A seafaring family from South Tyneside are being honoured for the role they played serving their country in the First World
The Bays family from South Shields are the subject of one of a number of moving stories about north east railway workers who served in the conflict.
Their contribution is being marked by a series of posters which have gone on display on the Tyne and Wear Metro system.
Nexus, the public body which owns and manages Metro, commissioned the displays to mark the 100th anniversary of the end of the First World War, which falls on Armistice Day on Sunday.
Five different memorial posters - one for each district of Tyne and Wear and each adorned with poppies - have been created as part of the project.
Fallen soldiers, those who served at sea, and the roles of women during World War One are featured.
The Bays were a South Shields seafaring family of long- standing.
William Bays, a stoker in the Mercantile Marine, was born in 1840 and married Emma Whitehorn in 1864.
Six of their sons served at sea during World War 1.
*William Bays, born in 1866, served in the Mercantile Marine
*James Bays, born in 1868, was a sea–going fireman in the Mercantile Marine
*John Whitehorn Bays was born in 1871 and served in the Royal Naval Division. He was accidentally killed by an explosion on the destroyer HMS Albatross on November 27 1915 and is buried at Immingham Cemetery.
*Robert Russell Bays was born 1877 and was a stoker in the Royal Naval Reserve
*Simon Frazer Bays was born 1880 and was a leading stoker in the Royal Naval Division
*Joseph Bays was born 1886 and was a petty officer in the Royal Naval Division
William and Emma Bays also had five grandsons who also served during the war.
*William Bays Heslop, born in 1888, who was a steamship fireman in the Royal Naval Reserve
*John Bays Jnr served in the Royal Naval Reserve
*William Logg was born 1892 and was a private with the Border Regiment
*James Bays Duncan, born 1898, served as a sapper in the Royal Engineers
*John Duncan was a driver in the Army
*Robert Russell Bays and William Bays Heslop were aboard HMS Hogue on September 22, 1914, when the ship was torpedoed by a German u-boat U9.
The ship capsized and sank with the loss of 48 lives.
Both men survived and continued to serve.
The memorial poster will be on display at South Shields, Hebburn and Jarrow and Bede Metro stations:
Nexus customer services director at Nexus, Huw Lewis, said: “It has been a humbling experience for us to be involved in this project as we play our part in commemorating one hundred years since the First World War came to an end.
“I hope that our customers will take a few moments out of their Metro journey to have a look these displays as the whole nation prepares to honour the courage and sacrifice of the fallen on the centenary of Armistice Day.
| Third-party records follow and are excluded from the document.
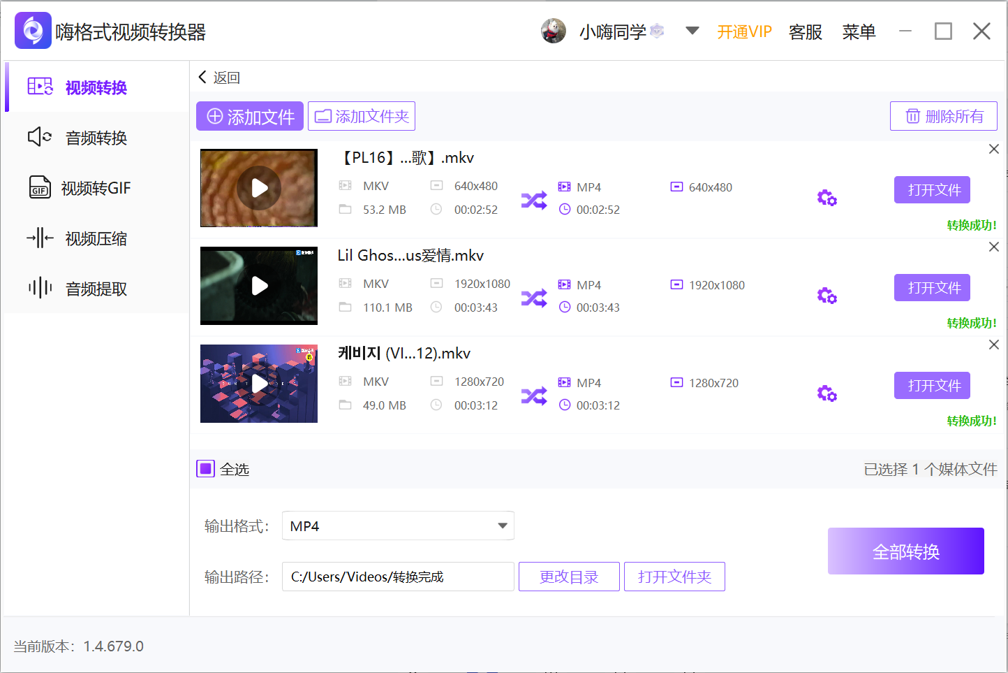Play the PL16 video thumbnail

coord(258,187)
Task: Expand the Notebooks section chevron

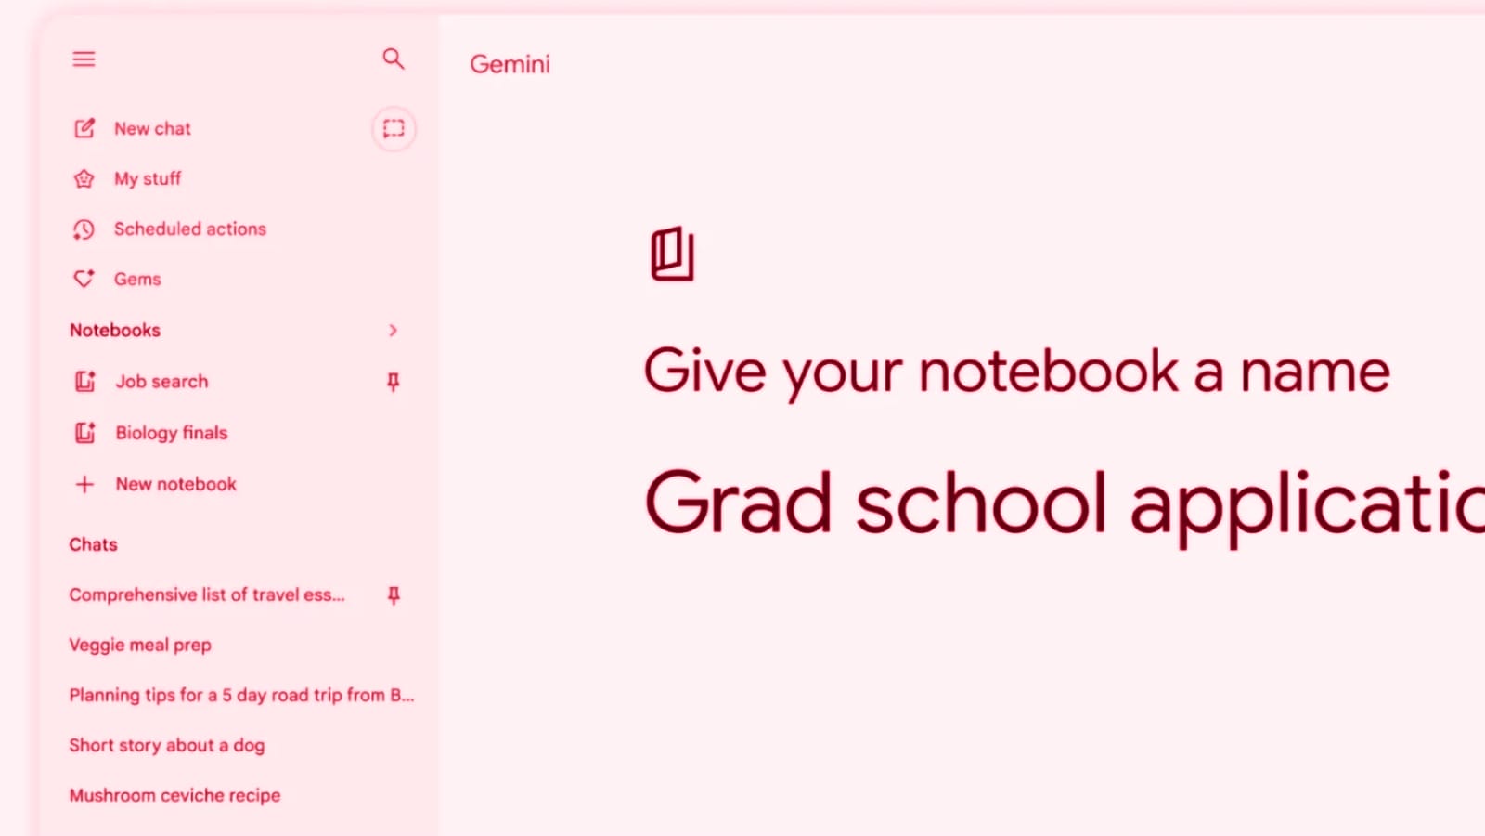Action: (x=394, y=331)
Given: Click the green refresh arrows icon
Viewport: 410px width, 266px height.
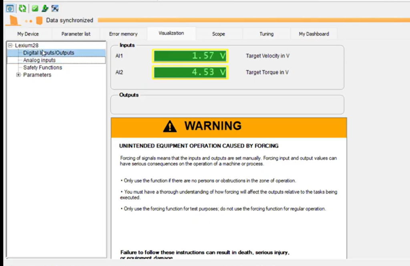Looking at the screenshot, I should click(x=22, y=8).
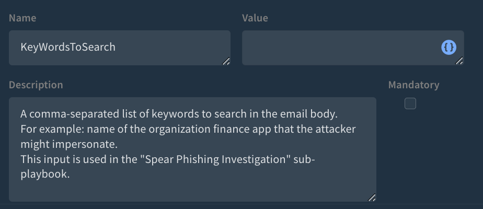Click the curly braces icon in Value field

tap(449, 48)
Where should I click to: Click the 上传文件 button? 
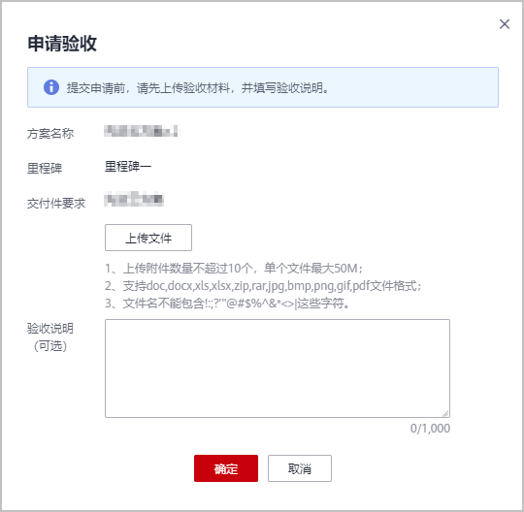(148, 238)
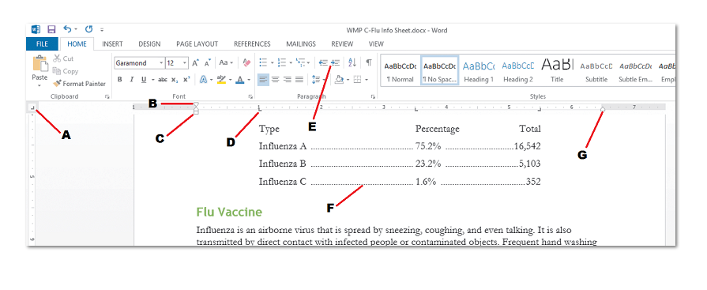Click the Bullets list icon
The height and width of the screenshot is (290, 707).
click(263, 62)
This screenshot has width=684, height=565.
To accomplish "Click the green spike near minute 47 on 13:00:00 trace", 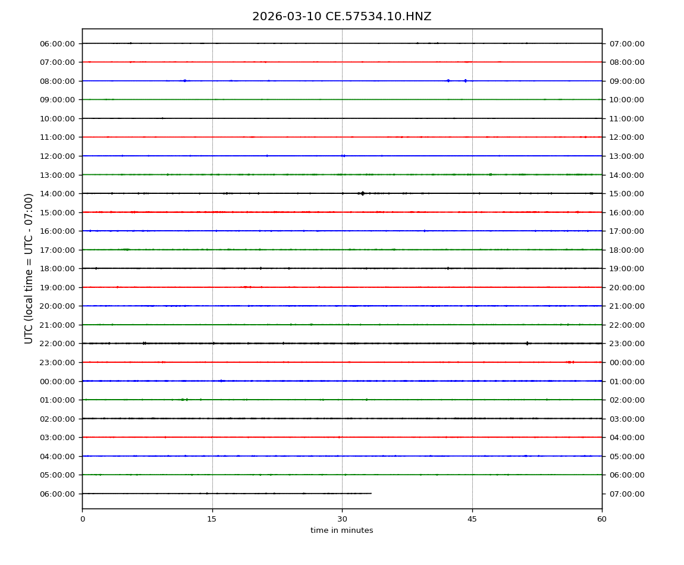I will (x=490, y=174).
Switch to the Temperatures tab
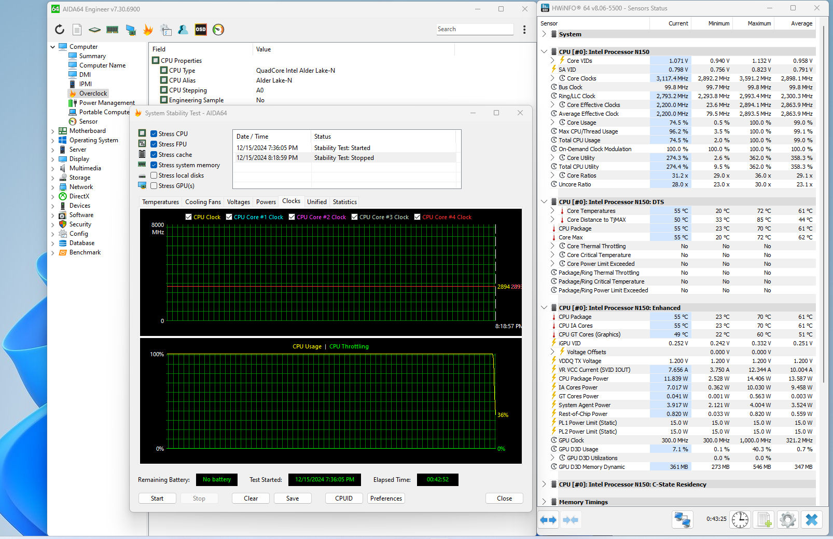Screen dimensions: 833x539 tap(160, 202)
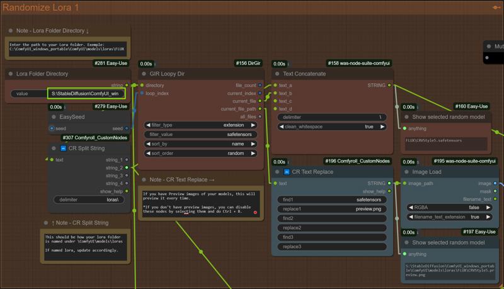Toggle the RGBA false option
Viewport: 504px width, 289px height.
click(449, 207)

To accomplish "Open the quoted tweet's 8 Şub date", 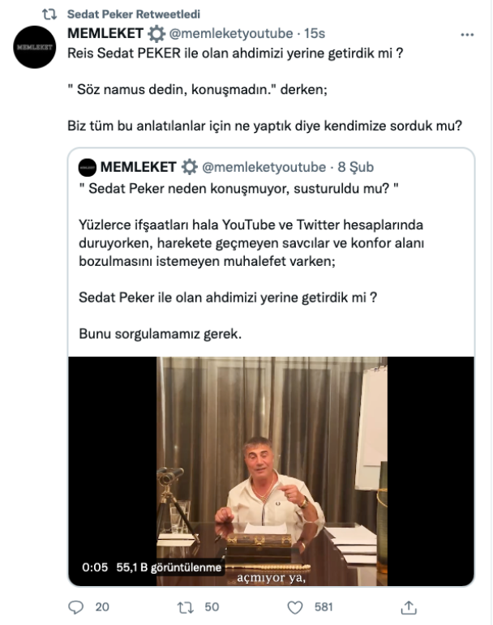I will click(356, 168).
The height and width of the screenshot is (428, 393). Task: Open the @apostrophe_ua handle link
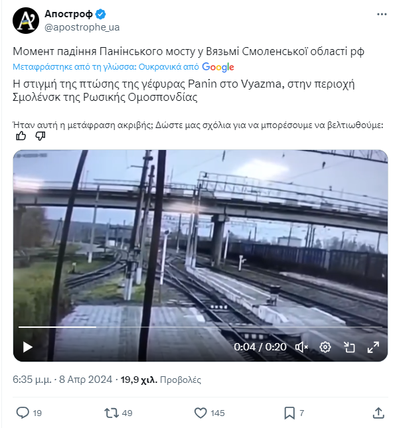82,27
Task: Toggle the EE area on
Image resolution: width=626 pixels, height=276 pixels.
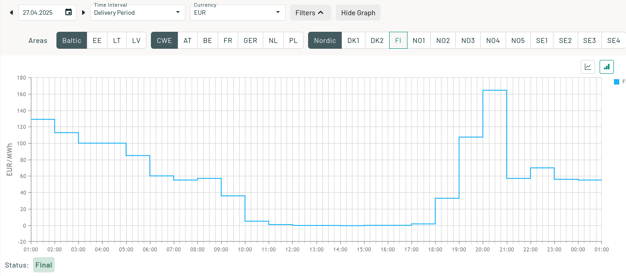Action: (97, 40)
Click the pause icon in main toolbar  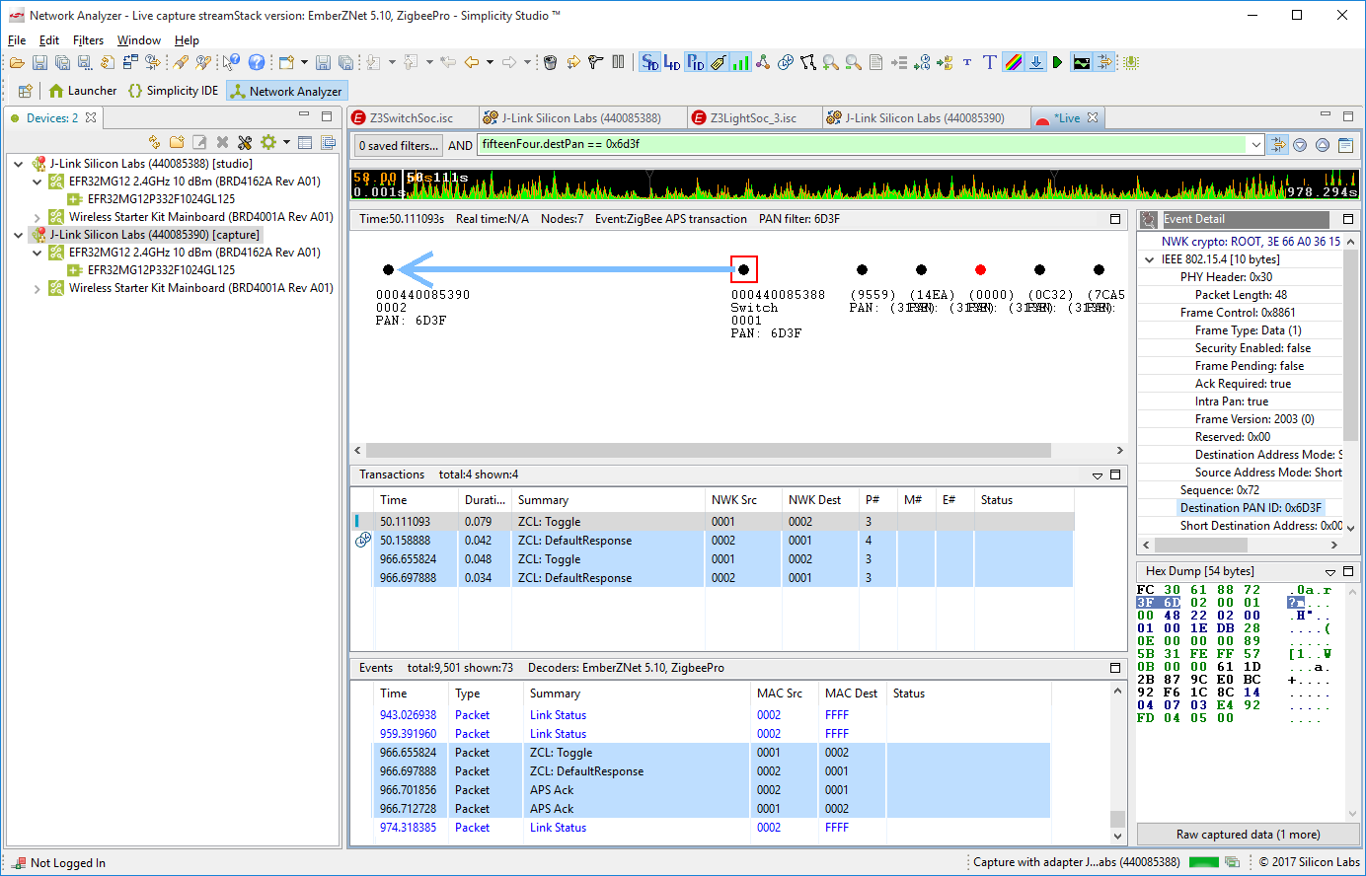619,62
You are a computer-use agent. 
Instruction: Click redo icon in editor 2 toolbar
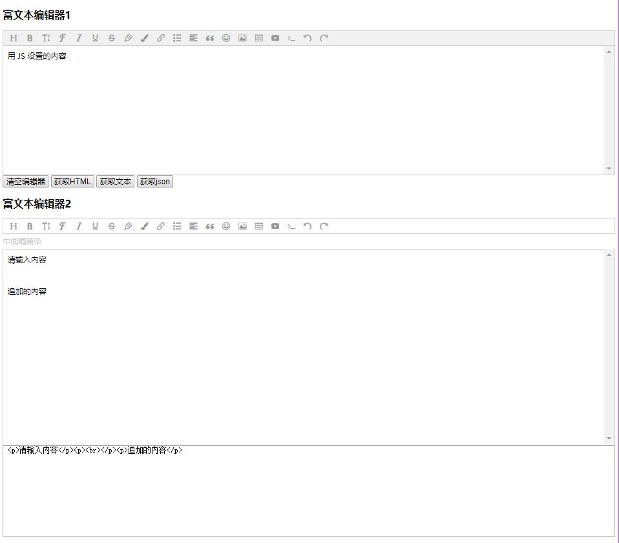tap(324, 226)
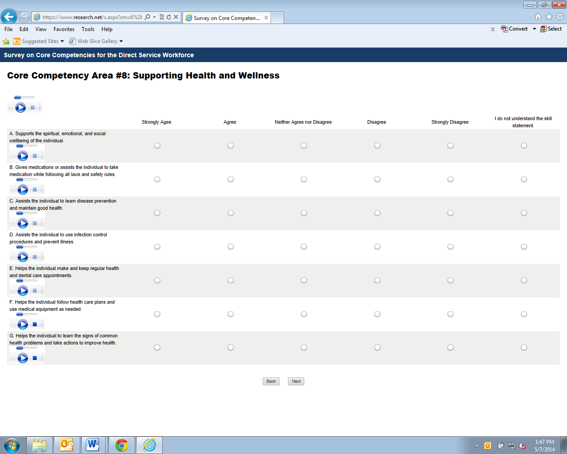The image size is (567, 454).
Task: Expand the Suggested Sites dropdown
Action: pyautogui.click(x=62, y=41)
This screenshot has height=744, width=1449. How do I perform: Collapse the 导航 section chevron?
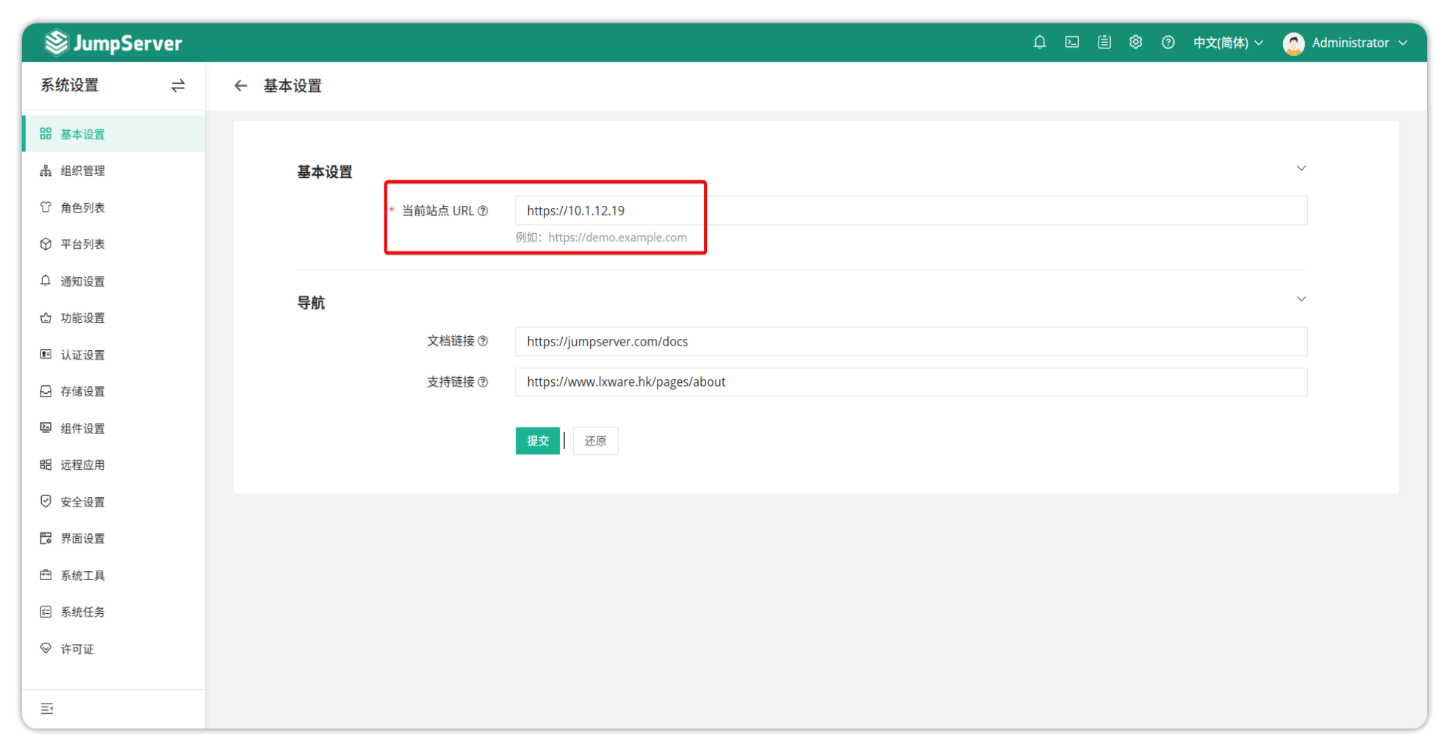point(1301,299)
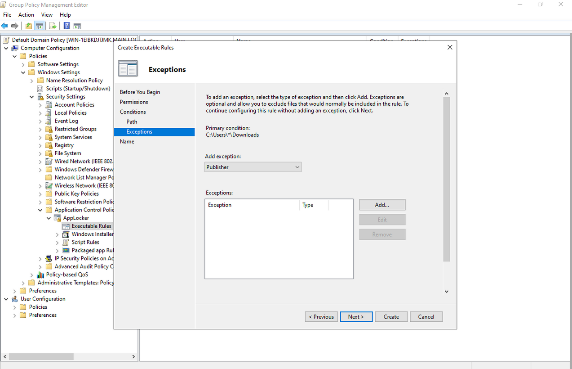Go to the Permissions wizard step
The height and width of the screenshot is (369, 572).
coord(134,102)
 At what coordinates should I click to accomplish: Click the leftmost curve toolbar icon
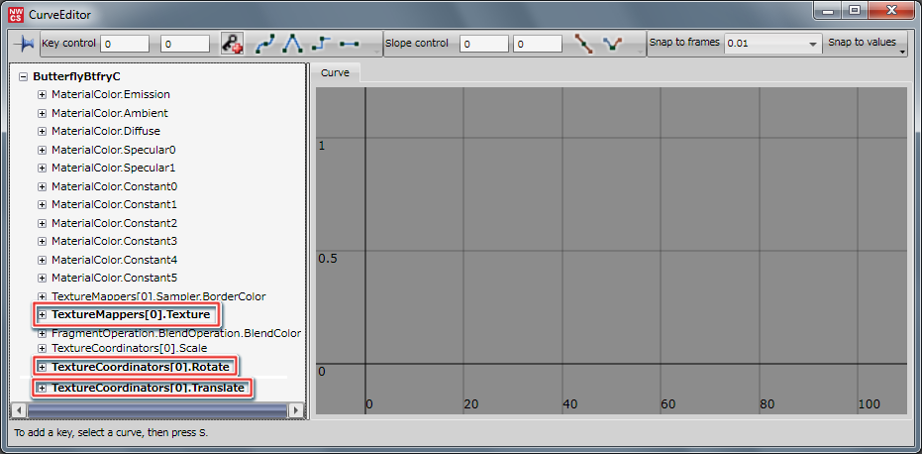pos(24,44)
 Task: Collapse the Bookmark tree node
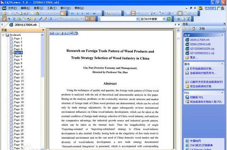click(x=3, y=35)
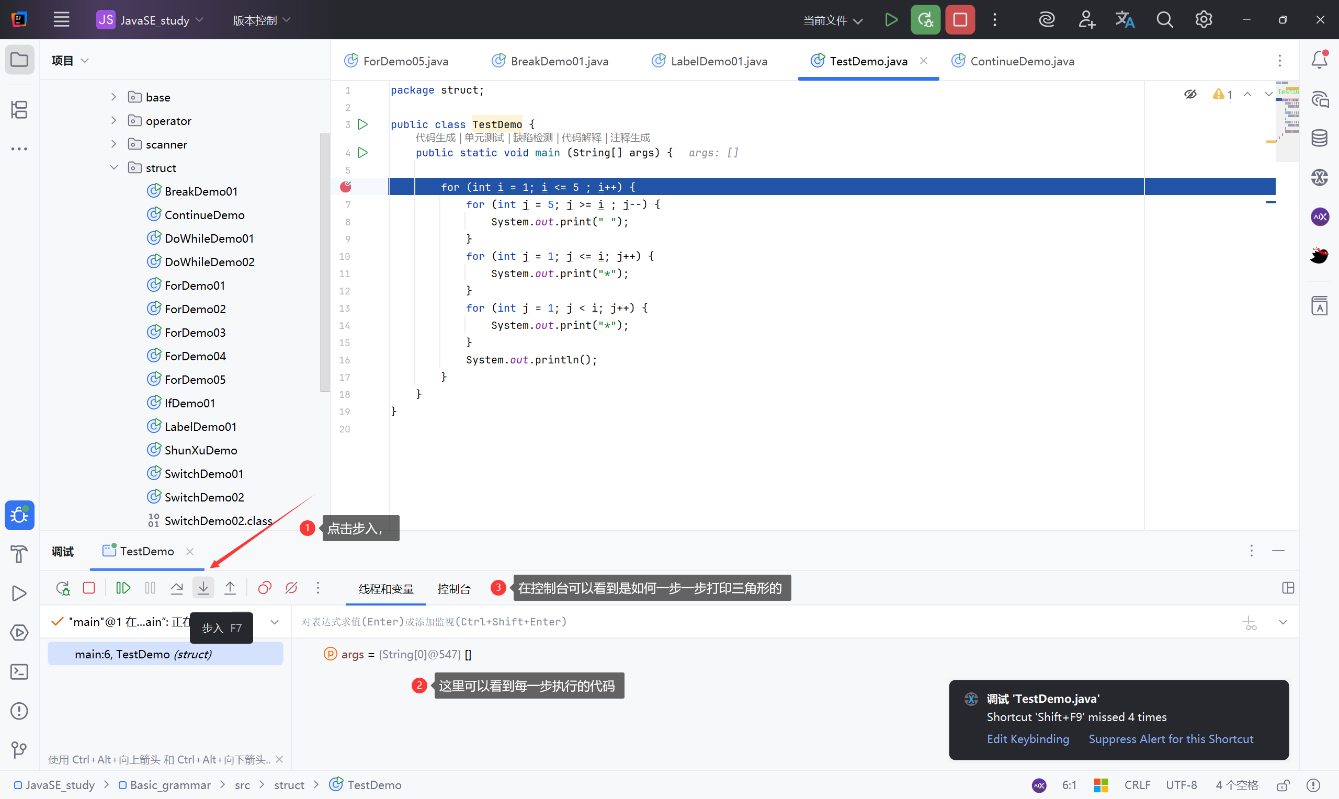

“As a railway operator which is part of the everyday life and culture of the North East we wanted something that paid a fitting tribute to the sacrifice of railway workers who answered the call to fight.
“Local historians and history societies have put a great deal of work into this project over the last few months and our thanks go to them for doing such a brilliant job. They have come up with a series of evocative memorials which are a fitting and very moving tribute to those who gave their lives in the First World War. It’s something that we must never forget.”
A range of local historians worked closely with Nexus to deliver the project ahead of Armistice Day on Sunday.